Apabila kita menilik pengertian kebudayaan yang banyak digunakan, di antaranya yaitu dari Koentjaraningrat, kita ketahui bahwa kebudayaan itu memiliki tiga wujud, yaitu ide atau gagasan, perilaku dan hasil perilaku atau artefak. Selanjutnya, bahwa inti dari kebudayaan itu, menurut Koentjaraningrat, adalah ada pada sistem ide atau sistem gagasan. Dengan kata lain, kebudayaan itu intinya ada di dalam diri manusia dalam bentuk sistem ide atau sistem gagasan. Pemahaman ini juga dilengkapi oleh Parsudi Suparlan yang menyatakan bahwa garis besar pengertian kebudayaan adalah seperangkat pengetahuan yang dijadikan pedoman bagi manusia untuk menghadapi lingkungannya.

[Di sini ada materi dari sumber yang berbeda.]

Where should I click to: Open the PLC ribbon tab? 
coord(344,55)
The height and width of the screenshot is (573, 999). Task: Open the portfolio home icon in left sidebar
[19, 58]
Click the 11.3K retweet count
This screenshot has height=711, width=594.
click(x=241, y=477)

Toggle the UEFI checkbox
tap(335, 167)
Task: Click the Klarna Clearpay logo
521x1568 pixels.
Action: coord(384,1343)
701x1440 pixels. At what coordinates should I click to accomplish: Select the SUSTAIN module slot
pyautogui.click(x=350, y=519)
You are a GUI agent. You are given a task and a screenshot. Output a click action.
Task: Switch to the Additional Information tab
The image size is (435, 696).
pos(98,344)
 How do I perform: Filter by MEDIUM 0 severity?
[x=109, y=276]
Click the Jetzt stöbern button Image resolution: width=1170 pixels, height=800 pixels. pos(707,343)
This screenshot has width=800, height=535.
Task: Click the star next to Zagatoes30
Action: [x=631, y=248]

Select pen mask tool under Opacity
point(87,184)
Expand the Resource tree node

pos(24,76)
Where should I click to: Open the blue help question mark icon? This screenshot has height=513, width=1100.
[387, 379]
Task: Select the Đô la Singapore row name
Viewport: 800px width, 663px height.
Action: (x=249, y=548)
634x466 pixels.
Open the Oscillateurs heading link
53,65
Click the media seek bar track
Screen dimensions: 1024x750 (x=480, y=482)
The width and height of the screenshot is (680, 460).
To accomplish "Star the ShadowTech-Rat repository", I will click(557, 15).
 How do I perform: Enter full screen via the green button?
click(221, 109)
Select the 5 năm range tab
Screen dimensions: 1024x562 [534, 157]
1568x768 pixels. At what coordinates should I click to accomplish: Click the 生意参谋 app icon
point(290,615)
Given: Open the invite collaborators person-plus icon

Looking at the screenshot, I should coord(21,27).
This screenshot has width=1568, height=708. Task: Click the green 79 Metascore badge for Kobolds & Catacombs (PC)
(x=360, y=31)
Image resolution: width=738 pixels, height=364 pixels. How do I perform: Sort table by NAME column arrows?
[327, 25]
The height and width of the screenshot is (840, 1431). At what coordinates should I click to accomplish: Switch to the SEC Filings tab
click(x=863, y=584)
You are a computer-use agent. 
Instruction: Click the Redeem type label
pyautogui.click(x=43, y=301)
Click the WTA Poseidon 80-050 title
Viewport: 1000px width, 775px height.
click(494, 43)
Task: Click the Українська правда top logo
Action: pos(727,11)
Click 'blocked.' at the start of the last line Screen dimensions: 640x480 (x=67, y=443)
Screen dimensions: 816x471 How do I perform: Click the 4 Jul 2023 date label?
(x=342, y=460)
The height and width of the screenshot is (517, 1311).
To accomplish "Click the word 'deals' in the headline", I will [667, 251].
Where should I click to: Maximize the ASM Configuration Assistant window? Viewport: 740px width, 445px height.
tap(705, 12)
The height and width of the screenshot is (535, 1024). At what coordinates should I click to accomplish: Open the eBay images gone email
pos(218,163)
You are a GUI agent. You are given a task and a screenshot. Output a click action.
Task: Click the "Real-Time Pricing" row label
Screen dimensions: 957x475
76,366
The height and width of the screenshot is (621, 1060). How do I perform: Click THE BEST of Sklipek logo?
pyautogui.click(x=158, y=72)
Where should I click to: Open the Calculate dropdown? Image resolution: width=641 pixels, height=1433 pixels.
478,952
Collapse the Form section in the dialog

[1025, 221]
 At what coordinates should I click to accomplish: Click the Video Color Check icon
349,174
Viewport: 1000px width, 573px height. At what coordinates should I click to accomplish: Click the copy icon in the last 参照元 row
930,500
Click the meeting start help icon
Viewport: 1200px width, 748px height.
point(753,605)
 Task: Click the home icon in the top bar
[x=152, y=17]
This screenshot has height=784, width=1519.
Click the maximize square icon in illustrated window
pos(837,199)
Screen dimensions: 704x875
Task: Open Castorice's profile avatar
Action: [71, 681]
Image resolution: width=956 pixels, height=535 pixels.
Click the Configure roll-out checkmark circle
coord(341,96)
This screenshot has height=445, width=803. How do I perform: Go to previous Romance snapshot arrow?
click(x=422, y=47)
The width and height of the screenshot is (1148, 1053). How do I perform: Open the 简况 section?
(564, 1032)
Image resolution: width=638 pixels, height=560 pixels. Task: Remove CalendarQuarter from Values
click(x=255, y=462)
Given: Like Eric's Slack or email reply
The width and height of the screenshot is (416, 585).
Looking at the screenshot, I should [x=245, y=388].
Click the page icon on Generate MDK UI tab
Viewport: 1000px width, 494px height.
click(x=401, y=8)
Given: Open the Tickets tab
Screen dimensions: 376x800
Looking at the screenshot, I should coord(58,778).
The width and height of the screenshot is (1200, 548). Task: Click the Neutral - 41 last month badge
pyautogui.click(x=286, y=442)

Terhadap sistem ide atau sistem gagasan inilah seharusnya pembangunan kebudayaan diarahkan. Pembangunan kebudayaan seharusnya diartikan sebagai program-program terarah dan strategis terhadap mental manusia agar manusia tersebut berdaya dan dapat menghadapi lingkungannya dengan baik. Secara nyata, pembangunan kebudayaan dilakukan melalui pendidikan dalam segala bentuk dan jenisnya, baik formal maupun informal.

Manusia menghadapi lingkungan yang terus berubah, baik itu lingkungan fisik maupun lingkungan sosial-budaya, terlebih di masa sekarang. Kontak di antara penghuni bumi sudah sedemikian intens. Orang Dani dapat saja hidup nyaman dengan segala kesahajaannya, tetapi mereka juga harus dapat bersikap dengan baik ketika berhadapan dengan modernitas, sebagai wujud perubahan lingkungan sosial mereka. Kesahajaan mereka memang telah mengantarkan mereka menempuh perjalanan ratusan tahun, tetapi mereka harus mampu mengembangkan kearifan baru untuk menghadapi dunia yang “menyempit”. Inilah kritik terhadap cultural relativism, bahwa pembangunan kebudayaan perlu dilaksanakan agar masyarakat berdaya dalam menghadapi lingkungan yang terus berubah.

Namun, dalam hal pembangunan kebudayaan itu tidak boleh dilakukan serampangan dengan penyamarataan dan pemaksaan, seperti yang telah ditunjukkan oleh developmentalism. Pendekatan humanis mutlak diperlukan. Masyarakat tribal perlu berubah tetapi jangan serta merta diberi pakaian dan dipaksa tinggal di rumah tembok. Mereka harus didekati dengan pendidikan agar mereka menyadari bahwa dunia sudah sedemikian rupa berkembang dan kita semua terlibat di dalamnya. Dengan demikian, diharapkan mereka dapat mengerahkan potensinya untuk menghadapi lingkungannya dan mencapai kesejahteraan.

Semua argumen penulis tentang pentingnya pembangunan kebudayaan dilandasi oleh pandangan bahwa kita tidak dapat membiarkan ada sebagian saudara kita yang tertinggal, baik secara ekonomi, sosial maupun budaya. Program pembangunan ekonomi saja tidak menjadi jawaban, karena ini menyangkut mental manusia. Pendekatan humanis melalui pendidikan adalah cara melaksanakan pembangunan kebudayaan.